* _PROBLEM STATEMENT_
Skip every picture and copy only the lines from the one containing "Screen dimensions: 1280x720" to the final line of the records below.

* _MATERIAL SUPPLIED_
______________________________
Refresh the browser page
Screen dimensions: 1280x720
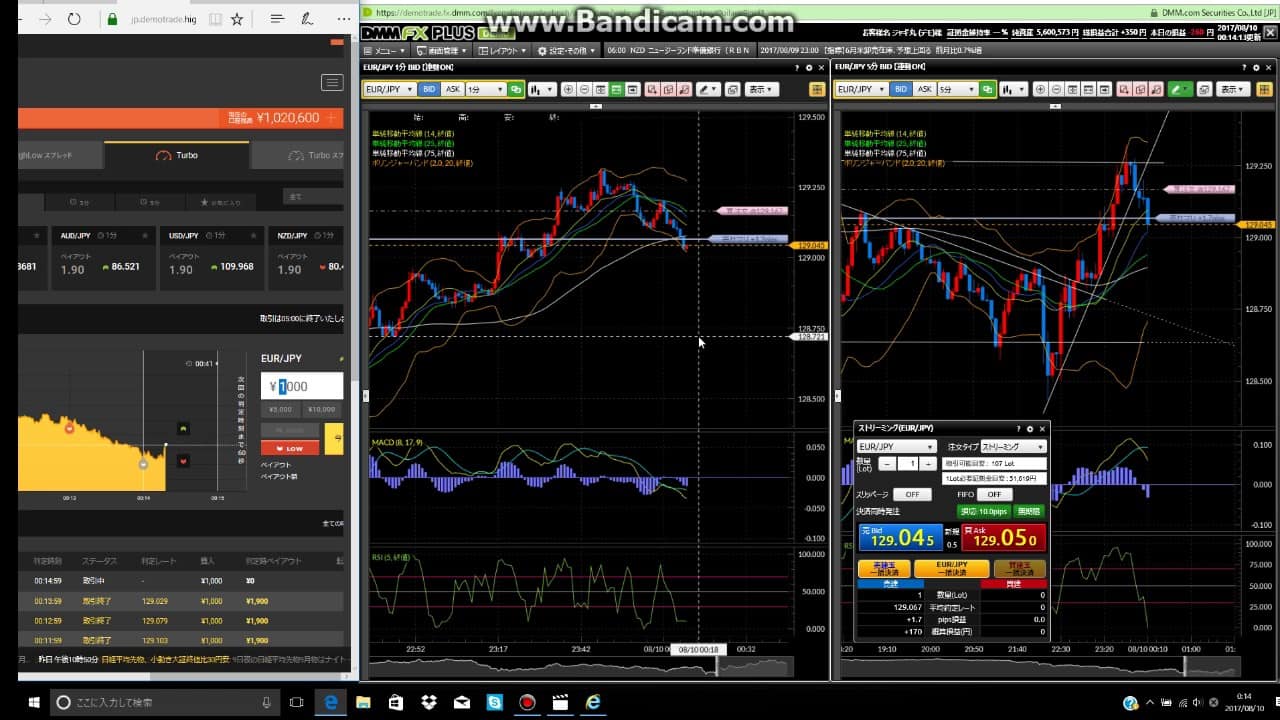tap(74, 19)
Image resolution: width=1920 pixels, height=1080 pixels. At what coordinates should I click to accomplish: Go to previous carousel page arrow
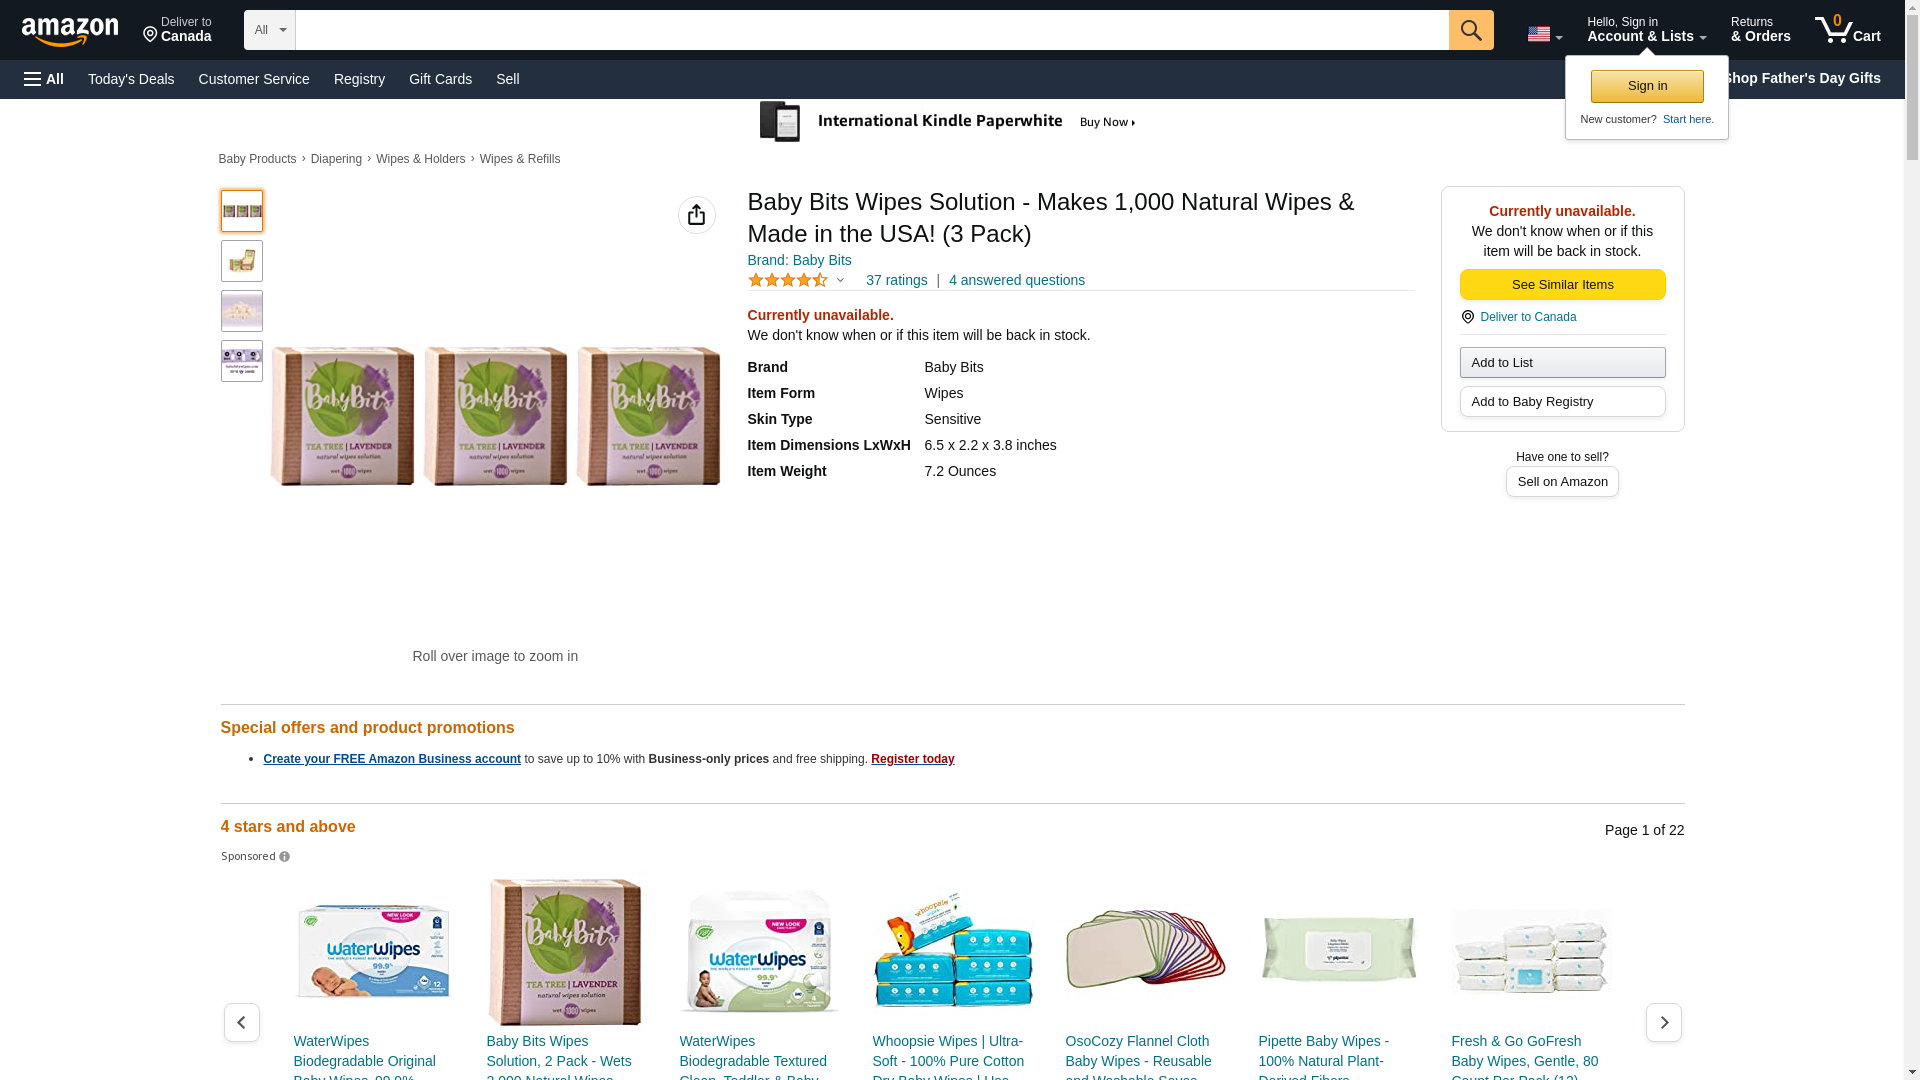point(241,1022)
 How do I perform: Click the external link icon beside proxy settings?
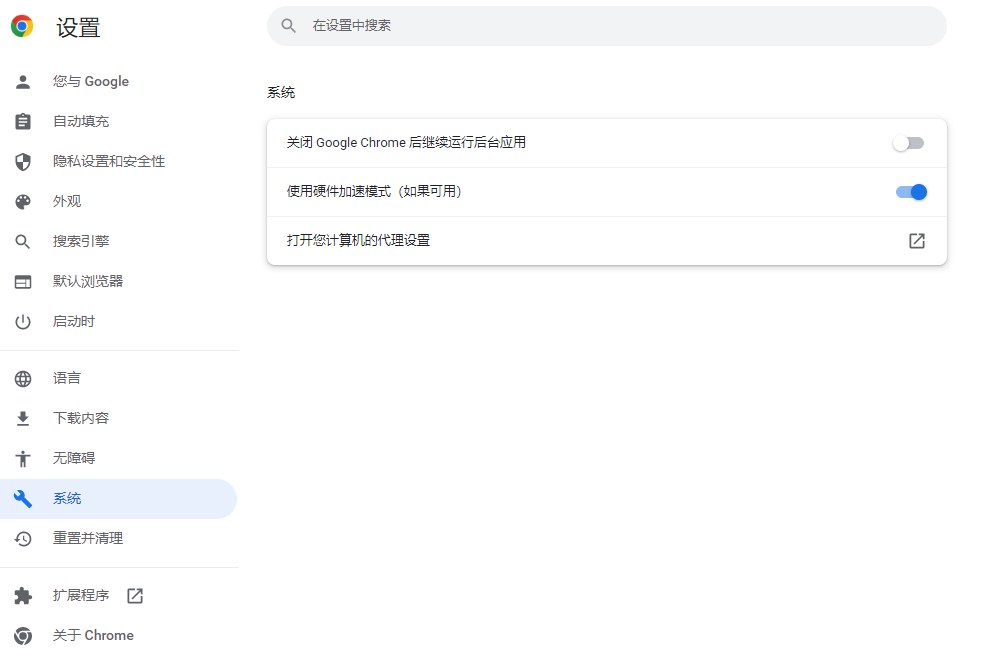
______________________________
* _YOUR RESPONSE_
Screen dimensions: 1280x720
tap(74, 19)
Image resolution: width=1920 pixels, height=1080 pixels. At what coordinates should I click to accomplish: Go to previous carousel page arrow
point(241,1022)
 How do I perform: Click the external link icon beside proxy settings?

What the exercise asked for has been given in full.